_Exercise_:
From the line containing "Abigail Reese The" through the last line of the data, both ends included, write out every line exactly; omit the pictures.

_Entries supplied_:
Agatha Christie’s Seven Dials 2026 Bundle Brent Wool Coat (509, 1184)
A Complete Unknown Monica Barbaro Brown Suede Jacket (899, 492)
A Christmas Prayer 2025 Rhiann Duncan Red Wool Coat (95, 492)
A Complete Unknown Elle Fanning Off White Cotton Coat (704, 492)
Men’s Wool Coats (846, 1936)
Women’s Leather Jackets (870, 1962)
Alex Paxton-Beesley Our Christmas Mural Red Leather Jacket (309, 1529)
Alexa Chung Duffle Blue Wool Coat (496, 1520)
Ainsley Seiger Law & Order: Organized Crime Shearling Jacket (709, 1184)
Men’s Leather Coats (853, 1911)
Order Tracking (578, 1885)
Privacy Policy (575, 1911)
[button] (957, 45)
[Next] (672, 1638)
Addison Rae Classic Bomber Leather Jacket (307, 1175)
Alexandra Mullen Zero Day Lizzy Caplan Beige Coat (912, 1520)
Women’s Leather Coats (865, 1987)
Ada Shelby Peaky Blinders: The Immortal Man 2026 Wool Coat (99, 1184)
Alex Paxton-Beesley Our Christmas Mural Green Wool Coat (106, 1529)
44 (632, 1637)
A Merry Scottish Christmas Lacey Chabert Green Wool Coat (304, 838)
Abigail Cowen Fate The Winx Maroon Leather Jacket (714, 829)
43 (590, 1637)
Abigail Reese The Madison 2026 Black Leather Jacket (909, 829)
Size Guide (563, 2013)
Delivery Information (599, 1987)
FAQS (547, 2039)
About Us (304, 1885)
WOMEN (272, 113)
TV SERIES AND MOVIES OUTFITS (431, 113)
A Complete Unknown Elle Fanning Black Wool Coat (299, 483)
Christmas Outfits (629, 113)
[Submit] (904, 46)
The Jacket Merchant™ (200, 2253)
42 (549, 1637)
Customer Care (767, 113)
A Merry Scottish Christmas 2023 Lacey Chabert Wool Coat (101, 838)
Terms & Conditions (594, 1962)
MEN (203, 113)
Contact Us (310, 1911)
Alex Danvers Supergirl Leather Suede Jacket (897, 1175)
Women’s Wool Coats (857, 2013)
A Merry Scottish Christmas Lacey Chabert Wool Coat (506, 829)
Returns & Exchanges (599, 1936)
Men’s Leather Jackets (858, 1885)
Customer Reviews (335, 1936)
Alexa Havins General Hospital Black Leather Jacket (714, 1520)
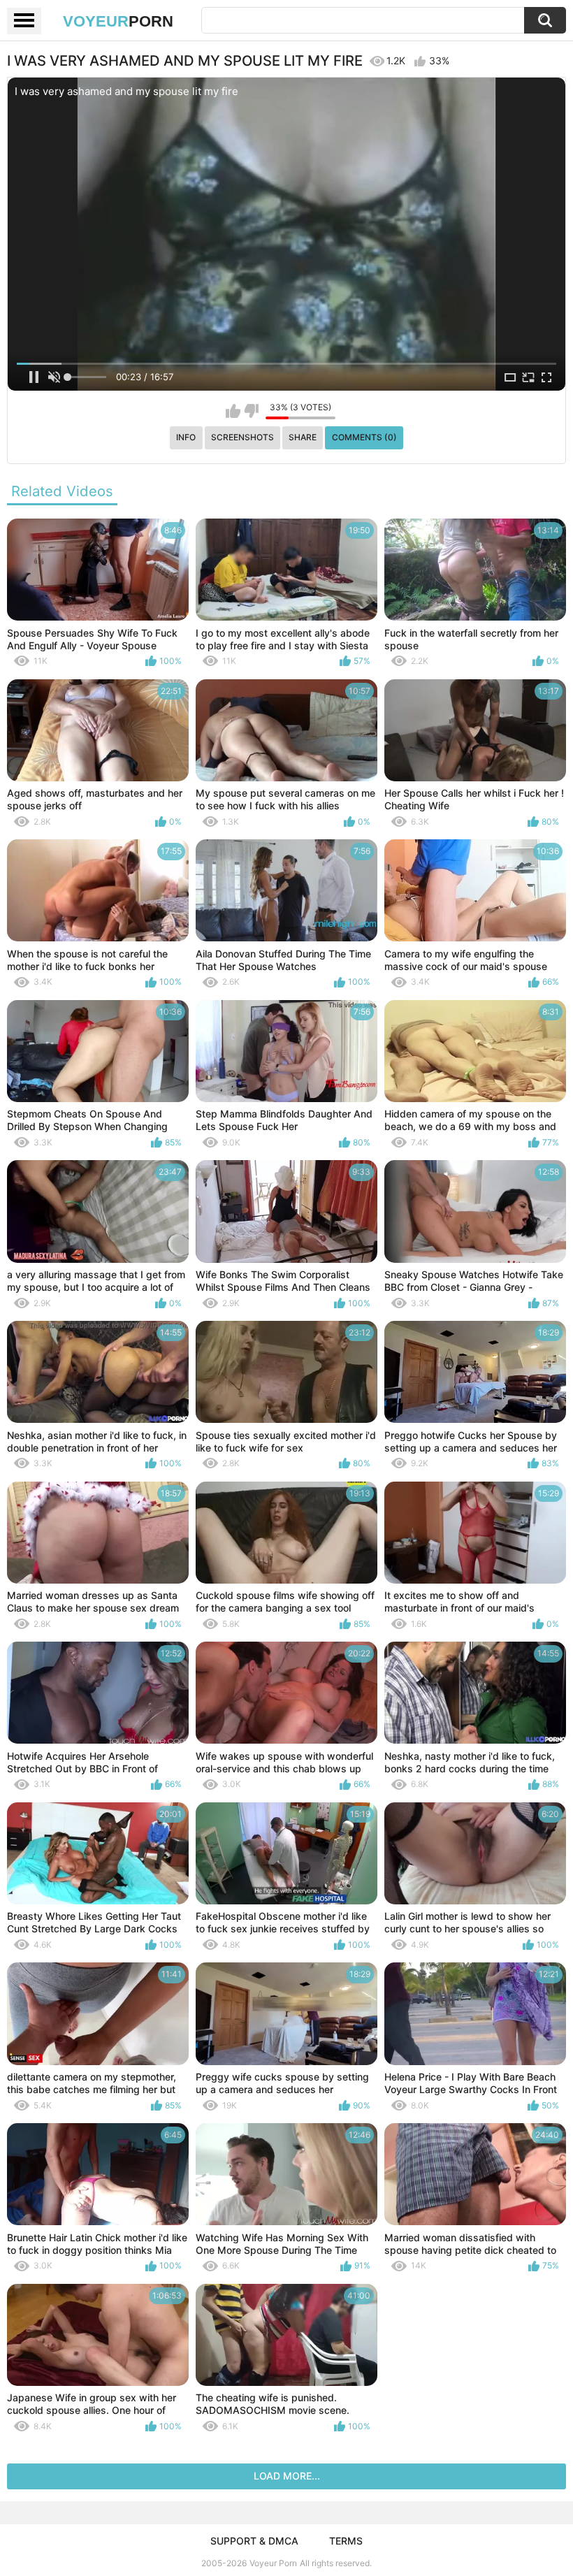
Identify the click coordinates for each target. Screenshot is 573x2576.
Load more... (287, 2476)
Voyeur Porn (273, 2563)
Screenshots (242, 437)
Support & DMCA (254, 2541)
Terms (346, 2541)
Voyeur (118, 21)
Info (186, 437)
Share (303, 437)
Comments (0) (364, 437)
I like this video (233, 411)
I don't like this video (251, 411)
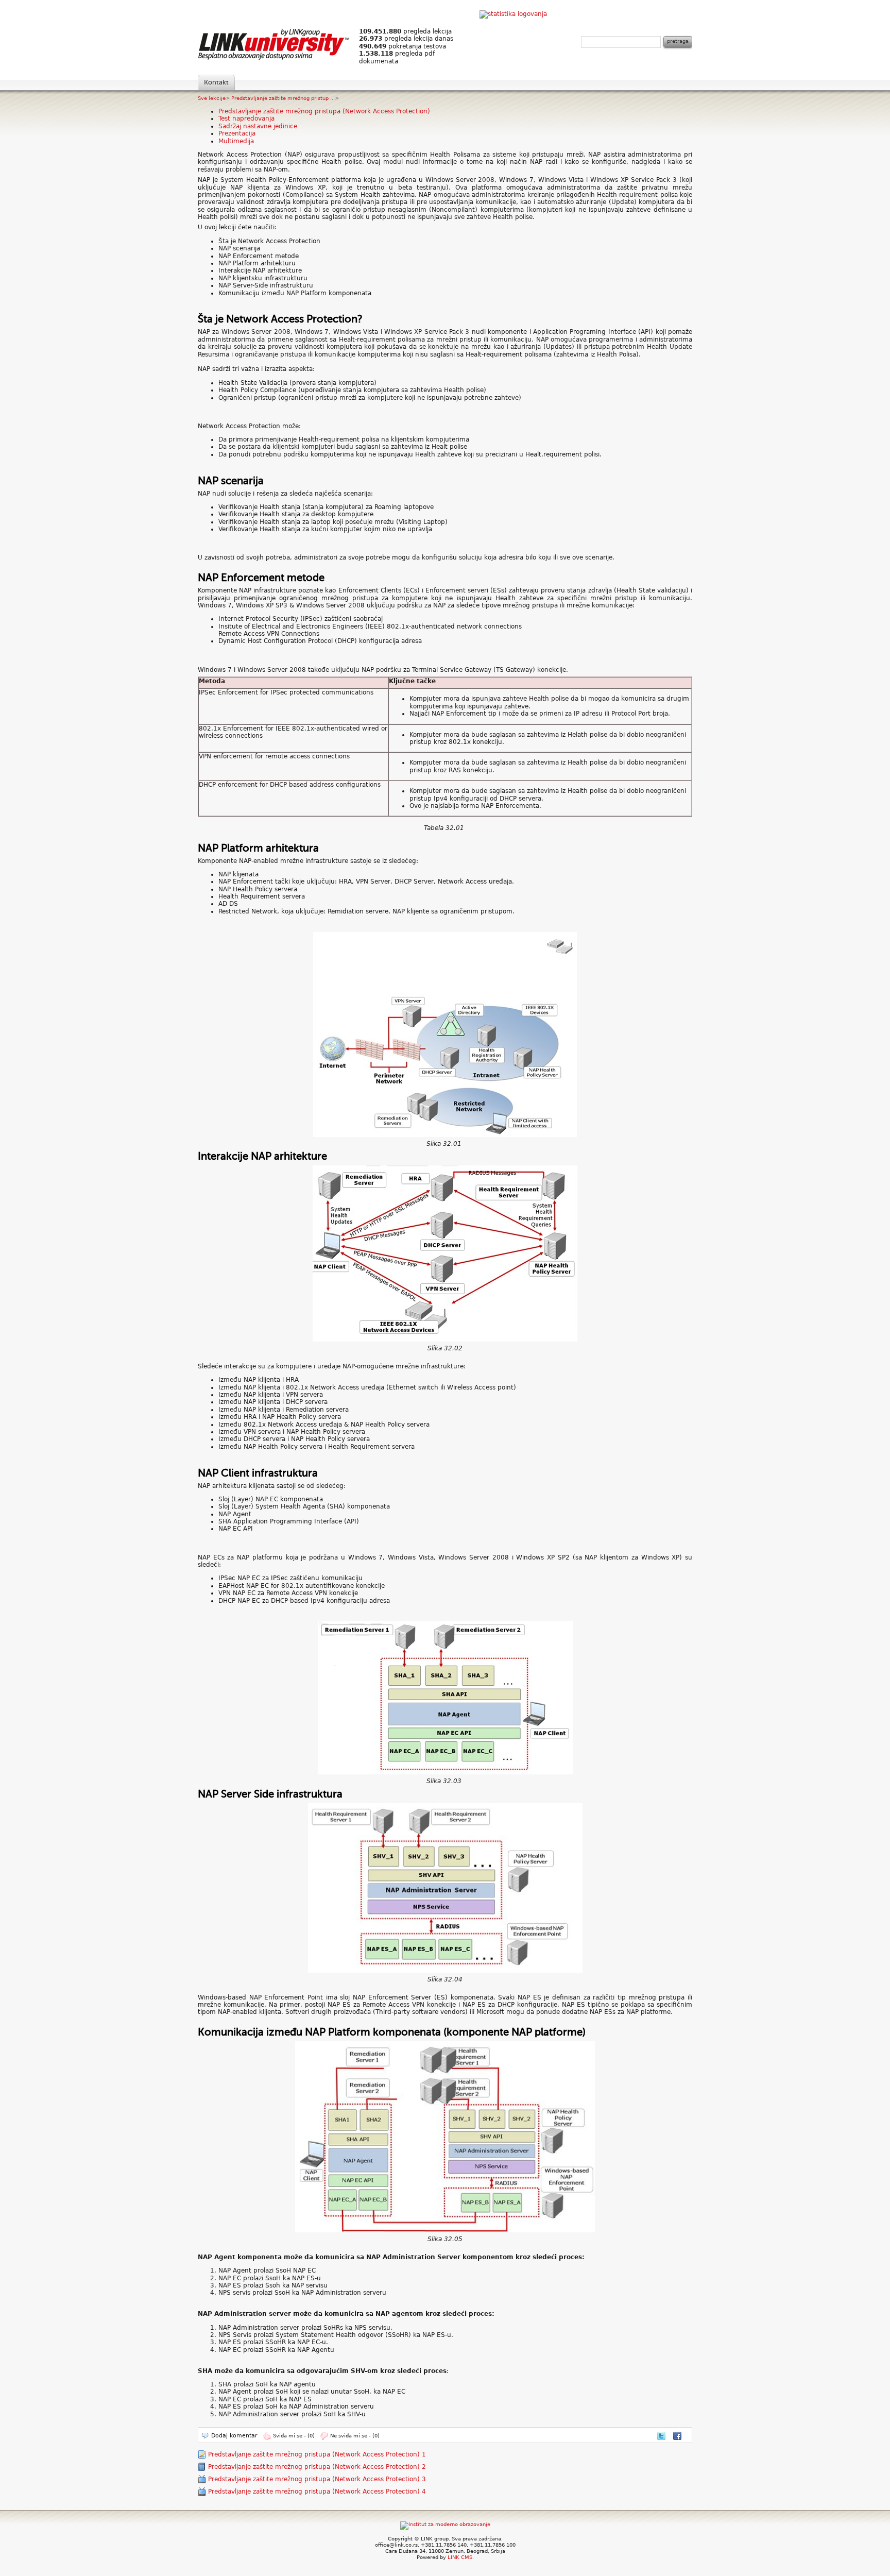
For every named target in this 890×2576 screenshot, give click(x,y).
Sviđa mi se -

_Response to the task_:
Abigail Reese The Madison 2026 Black Leather Jacket (909, 829)
Size Guide (563, 2013)
Delivery Information (599, 1987)
FAQS (547, 2039)
About Us (304, 1885)
WOMEN (272, 113)
TV SERIES AND MOVIES OUTFITS (431, 113)
A Complete Unknown Elle Fanning Black Wool Coat (299, 483)
Christmas Outfits (629, 113)
[Submit] (904, 46)
The Jacket Merchant™ (200, 2253)
42 (549, 1637)
Customer Care (767, 113)
A Merry Scottish Christmas 2023 Lacey Chabert Wool Coat (101, 838)
Terms & Conditions (594, 1962)
MEN (203, 113)
Contact Us (310, 1911)
Alex Danvers Supergirl Leather Suede Jacket (897, 1175)
Women’s Wool Coats (857, 2013)
A Merry Scottish Christmas Lacey Chabert Wool Coat (506, 829)
Returns & Exchanges (599, 1936)
Men’s Leather Jackets (858, 1885)
Customer Reviews (335, 1936)
Alexa Havins General Hospital Black Leather Jacket (714, 1520)
Identify the click coordinates for each target. Screenshot is 573x2576.
Load more... (287, 2476)
Voyeur Porn (273, 2563)
Screenshots (242, 437)
Support & DMCA (254, 2541)
Terms (346, 2541)
Voyeur (118, 21)
Info (186, 437)
Share (303, 437)
Comments (0) (364, 437)
I like this video (233, 411)
I don't like this video (251, 411)
For every named target in this 890×2576 screenshot, give click(x,y).
Sviđa mi se -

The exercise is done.